Recuérdese la larguísima temporada de una obra de Gonzalo Valdés Medellín: A tu intocable persona; el éxito radiofónico de Noches de Babilonia, de Tito Vasconcelos; los debates televisivos en Taller de sexualidad, del canal 11 (programa conducido primero por Verónica Ortiz, luego por Sylvia Covián); la multiplicación de publicaciones gay, la permanencia de casi dos décadas de la Semana Cultural Lésbico-Gay, el foro de diversidad sexual organizado en este mismo sitio en 1999, la magna concentración en el Zócalo en el año 2000, recuérdese todo eso y se buscará inútilmente un mínimo reflejo de esa dinámica progresista en el cine mexicano reciente.

En la década de “Juntos para siempre” y del film francés “Las noches salvajes”, cintas emblemáticas sobre el SIDA, en nuestro cine la cuestión se aborda, característicamente, es decir, a través del humorismo fácil (¡Qué chistosos son los seropositivos!) en la cinta “Sólo con tu pareja”, de Alejandro Cuarón, o del exceso melodramático, moralizador desde el título, “Amor que mata”, película de Valentín Trujillo con guión de Vicente Leñero.

Una excepción es la cinta de Gabriel Retes, “Bienvenido-Welcome”, pero el tema ahí es sólo tangencial. La constatación es inmediata: el cine nacional ha sido capaz de derribar últimamente los tabúes en política y religión al hablar explícitamente de la corrupción que domina en ambas esferas (“La ley de Herodes” y “El crimen del padre Amaro”), y sin embargo no se atreve aún a abordar de frente el tema de la homosexualidad, a derribar el tabú más persistente, y también el más absurdo en tiempos de globalización y mercantilización instantánea.

Basta considerar la presencia cada vez mayor de protagonistas gay en series de televisión por cable, en telenovelas brasileñas y mexicanas, en festivales de cine alternativo, en comedias estadounidenses o europeas.

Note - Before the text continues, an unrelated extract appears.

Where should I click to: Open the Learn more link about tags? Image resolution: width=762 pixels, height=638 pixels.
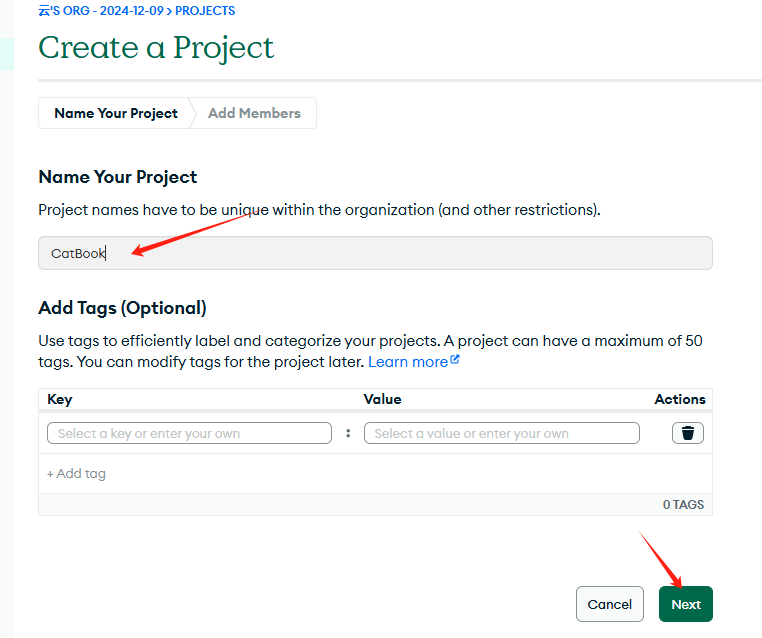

Basta observar el descrédito de la homofobia, una actitud que desde hace años dejó de tener rentabilidad en taquilla, y la emergencia y persistencia de temas como las sociedades de convivencia y el matrimonio gay en las agendas políticas de tantos países, la consolidación también de un mercado gay (hombres solteros profesionistas, figura mágica del consumo garantizado), toda esta realidad cambiante, vuelve cada vez más obsoleta la renuencia de productores y realizadores para abordar el tema de la diversidad sexual.

Epílogo

Los conservadores añoran hoy a los viejos radicales de los años setenta. Los militantes de Pro-vida y grupúsculos similares, membretes como la Asociación de Padres de Familia, ya no temen a los furibundos militantes de antaño, a los enemigos del orden y de la familia. La derecha siempre alegó que si los homosexuales no podían desaparecer de la faz del planeta, al menos debían adecentarse. Su máximo temor, para estas fechas, es que efectivamente hayan comenzado a hacerlo.

Muchos gays y lesbianas de las nuevas generaciones ya no se presentan como seres marginales, opositores acérrimos de la moral tradicional y del orden establecido. La salida del armario (clóset) no representa ya algo terrorífico, sino apenas un tema más de conversación.

Sus nuevos reclamos son de orden jurídico y tienen que ver con derechos inauditos para la derecha: casarse, o formar al menos una sociedad de convivencia, y eliminar todo tipo de discriminación y estigma; ya ni siquiera reclaman la visibilidad, pues esta se ha conquistado ya, y continuamente crece.

La pesadilla de muchos conservadores pareciera ser un nuevo ordenamiento de la moral pública, en el que ellos mismos se lleguen a sentir marginales. Una normalización de lo que antes parecía ser subversivo. Esta fantasía recorre la obra de varios cineastas gay contemporáneos, que confunden sus ficciones con las ficciones de las mayorías, y de igual modo sus aspiraciones de bienestar y placer, y esto será probablemente la base de las teleseries que seguirán a Queer as folk y parte de las nuevas representaciones de la homosexualidad en la televisión y en el cine. A medida que se precisan estas transformaciones a nivel mundial, es lamentable constatar el rezago de más de treinta años que en la materia sigue manifestando el cine mexicano.